Di questi morti, si parla poco e velocemente. Si dice che l’ondata nera non si fermerà presto, per cui è possibile prevedere che quel numero supererà tra tre settimane di molto la soglia dei settantamila, addirittura. E, però, noi siamo preoccupati del nostro Natale e della tavole del cenone con molti posti in meno rispetto ai precedenti. Ci tormentiamo per il divieto di quelle tavolate lunghissime con tutti i parenti e per la violazione di una nostra bella tradizione, come se questo fosse l’ultimo Natale delle nostre esistenze e dell’Italia. Ma di quelle tavole a cui mancheranno settantamila  familiari, nessuna parola, nessun dolore. Che importa, tanto sono quasi tutti vecchi! Si è detto, durante la prima fase(quella dei balconi pieni e delle strade vuote, del Presidente che sale da solo le scale dell’Altare della Patria e del Papa che cammina sotto la pioggia in Piazza San Pietro e in quello spazio vuoto ha parlato al mondo)che da questa pandemia saremmo usciti tutti migliori e con un Paese più bello in un mondo più giusto. Ci siamo ritrovati invece più divisi che mai. E cambiati in aggravamento del nostro senso umano.

La morte non ci scandalizza più. Ci siamo assuefatti alla sua invadenza, all’idea che essa non ci appartenga, neppure come pericolo per noi e i nostri cari. Si è sfilacciato il legame morale e spirituale tra l’esistenza e la fine, tra l’essere e il suo divenire. Tra il desiderio di giovinezza e la saggezza preziosa della vecchiaia. E di questo passo abbiamo smarrito il senso della vita, il piacere di viverla per gli altri, di spenderla per la più alta causa comune.
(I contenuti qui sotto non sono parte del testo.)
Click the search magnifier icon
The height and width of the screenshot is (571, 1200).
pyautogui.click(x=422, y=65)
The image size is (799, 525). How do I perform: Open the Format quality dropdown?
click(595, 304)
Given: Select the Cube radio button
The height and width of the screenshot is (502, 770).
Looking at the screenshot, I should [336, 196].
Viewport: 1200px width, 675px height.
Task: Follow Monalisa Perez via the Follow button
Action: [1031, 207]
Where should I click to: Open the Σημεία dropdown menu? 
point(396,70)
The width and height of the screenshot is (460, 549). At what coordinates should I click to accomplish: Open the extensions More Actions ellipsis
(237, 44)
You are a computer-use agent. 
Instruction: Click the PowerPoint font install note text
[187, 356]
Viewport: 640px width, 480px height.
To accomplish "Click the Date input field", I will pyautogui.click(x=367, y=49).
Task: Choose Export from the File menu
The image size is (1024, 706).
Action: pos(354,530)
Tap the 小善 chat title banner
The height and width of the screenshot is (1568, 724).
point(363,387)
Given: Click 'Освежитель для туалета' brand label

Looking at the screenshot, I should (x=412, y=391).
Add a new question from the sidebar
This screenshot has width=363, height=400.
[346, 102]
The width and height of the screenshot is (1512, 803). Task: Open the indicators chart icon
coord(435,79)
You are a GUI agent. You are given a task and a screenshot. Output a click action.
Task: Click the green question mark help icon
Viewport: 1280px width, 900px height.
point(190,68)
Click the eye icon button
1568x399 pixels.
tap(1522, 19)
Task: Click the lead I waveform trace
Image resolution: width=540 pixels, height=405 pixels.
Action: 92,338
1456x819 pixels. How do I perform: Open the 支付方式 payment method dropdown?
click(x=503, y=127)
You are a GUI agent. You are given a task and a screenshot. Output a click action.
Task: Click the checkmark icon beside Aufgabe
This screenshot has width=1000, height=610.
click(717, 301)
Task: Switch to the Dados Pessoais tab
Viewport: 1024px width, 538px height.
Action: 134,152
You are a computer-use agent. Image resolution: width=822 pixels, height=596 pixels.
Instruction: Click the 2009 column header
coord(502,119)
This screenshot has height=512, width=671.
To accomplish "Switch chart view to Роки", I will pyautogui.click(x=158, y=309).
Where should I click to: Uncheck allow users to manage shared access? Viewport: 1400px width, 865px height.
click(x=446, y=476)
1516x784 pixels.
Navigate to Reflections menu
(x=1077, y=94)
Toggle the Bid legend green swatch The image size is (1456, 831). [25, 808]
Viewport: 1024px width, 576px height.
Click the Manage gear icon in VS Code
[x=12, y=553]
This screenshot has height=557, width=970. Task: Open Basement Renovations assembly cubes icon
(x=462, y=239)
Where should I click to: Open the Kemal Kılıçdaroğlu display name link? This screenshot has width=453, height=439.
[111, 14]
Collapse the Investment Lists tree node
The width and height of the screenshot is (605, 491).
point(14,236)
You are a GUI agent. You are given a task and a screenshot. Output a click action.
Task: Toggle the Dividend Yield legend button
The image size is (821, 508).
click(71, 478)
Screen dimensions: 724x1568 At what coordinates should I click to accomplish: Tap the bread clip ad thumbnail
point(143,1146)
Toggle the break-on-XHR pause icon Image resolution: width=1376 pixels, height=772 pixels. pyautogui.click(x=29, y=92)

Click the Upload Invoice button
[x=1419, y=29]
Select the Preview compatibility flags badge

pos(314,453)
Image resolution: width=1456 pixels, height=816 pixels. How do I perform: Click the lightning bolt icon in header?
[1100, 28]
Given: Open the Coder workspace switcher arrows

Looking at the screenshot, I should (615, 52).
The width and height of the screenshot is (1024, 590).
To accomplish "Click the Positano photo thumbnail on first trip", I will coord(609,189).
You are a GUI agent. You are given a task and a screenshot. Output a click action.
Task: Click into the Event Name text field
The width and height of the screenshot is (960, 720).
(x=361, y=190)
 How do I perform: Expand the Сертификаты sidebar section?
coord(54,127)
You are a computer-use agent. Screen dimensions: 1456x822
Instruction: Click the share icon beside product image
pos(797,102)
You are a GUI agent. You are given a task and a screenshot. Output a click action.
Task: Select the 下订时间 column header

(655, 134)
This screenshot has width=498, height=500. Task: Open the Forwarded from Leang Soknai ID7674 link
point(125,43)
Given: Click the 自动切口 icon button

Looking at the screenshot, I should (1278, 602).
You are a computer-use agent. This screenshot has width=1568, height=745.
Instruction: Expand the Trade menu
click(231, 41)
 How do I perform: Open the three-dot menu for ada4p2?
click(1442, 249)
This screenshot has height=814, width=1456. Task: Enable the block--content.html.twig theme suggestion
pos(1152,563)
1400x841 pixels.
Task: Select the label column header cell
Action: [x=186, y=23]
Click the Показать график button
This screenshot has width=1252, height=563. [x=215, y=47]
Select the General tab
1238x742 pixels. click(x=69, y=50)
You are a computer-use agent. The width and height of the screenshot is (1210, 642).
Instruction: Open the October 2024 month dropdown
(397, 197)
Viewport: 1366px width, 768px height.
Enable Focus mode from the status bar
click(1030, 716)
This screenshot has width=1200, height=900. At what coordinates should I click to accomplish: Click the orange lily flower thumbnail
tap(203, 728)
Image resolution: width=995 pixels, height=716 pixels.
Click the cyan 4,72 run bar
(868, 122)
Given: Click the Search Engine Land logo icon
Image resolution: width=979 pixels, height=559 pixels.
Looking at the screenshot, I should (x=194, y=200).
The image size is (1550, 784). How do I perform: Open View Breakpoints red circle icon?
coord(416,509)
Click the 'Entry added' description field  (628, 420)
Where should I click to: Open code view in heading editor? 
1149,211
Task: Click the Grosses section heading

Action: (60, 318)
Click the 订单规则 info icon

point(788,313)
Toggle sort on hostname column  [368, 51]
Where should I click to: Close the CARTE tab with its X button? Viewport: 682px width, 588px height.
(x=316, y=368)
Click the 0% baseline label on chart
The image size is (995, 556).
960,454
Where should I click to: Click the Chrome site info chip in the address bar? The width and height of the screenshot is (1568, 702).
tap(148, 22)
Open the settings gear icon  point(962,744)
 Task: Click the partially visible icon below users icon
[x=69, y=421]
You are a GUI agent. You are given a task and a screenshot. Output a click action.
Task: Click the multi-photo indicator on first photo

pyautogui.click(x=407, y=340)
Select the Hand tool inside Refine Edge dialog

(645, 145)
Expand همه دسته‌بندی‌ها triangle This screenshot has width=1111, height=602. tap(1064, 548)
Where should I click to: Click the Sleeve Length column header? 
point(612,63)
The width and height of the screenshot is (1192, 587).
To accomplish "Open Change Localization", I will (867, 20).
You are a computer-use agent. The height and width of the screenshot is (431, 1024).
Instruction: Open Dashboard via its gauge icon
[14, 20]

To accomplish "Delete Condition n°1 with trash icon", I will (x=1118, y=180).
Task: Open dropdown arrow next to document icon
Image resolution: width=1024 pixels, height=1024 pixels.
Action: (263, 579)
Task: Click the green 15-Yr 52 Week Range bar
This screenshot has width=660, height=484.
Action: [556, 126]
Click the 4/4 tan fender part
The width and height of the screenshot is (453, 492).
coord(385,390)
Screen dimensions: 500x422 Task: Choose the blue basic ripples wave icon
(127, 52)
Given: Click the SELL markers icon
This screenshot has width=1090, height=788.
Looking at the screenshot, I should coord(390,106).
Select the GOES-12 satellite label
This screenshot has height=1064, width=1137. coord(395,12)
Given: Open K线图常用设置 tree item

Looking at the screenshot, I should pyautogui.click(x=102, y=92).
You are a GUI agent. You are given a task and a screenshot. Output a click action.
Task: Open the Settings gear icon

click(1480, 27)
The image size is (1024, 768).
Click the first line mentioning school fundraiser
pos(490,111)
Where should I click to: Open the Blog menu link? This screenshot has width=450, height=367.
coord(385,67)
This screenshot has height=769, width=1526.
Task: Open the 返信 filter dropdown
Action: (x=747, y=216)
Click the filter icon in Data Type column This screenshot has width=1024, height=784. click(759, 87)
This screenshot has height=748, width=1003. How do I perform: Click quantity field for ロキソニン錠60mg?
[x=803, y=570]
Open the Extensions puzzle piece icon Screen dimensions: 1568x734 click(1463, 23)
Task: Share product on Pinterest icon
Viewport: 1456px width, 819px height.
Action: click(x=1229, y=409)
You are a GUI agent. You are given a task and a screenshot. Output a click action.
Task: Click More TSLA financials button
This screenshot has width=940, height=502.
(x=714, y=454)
Siamo arrivati rapidamente sulla line di confine. Possiamo ancora fermarci. Siamo tutti davanti a una preziosa occasione: facciamo che questo Natale si ritorni umani. Usiamo, parafrasandola, la poesia di Quasimodo e diciamo, con cuore sincero: “ma come possiamo noi festeggiare con questo enorme dolore sopra il cuore, fra i morti...”Stiamo strettamente uniti, allora. Un altro Natale arriverà e sarà nuovamente Natale. Gesù nascerà e la nostra vita nuova pure.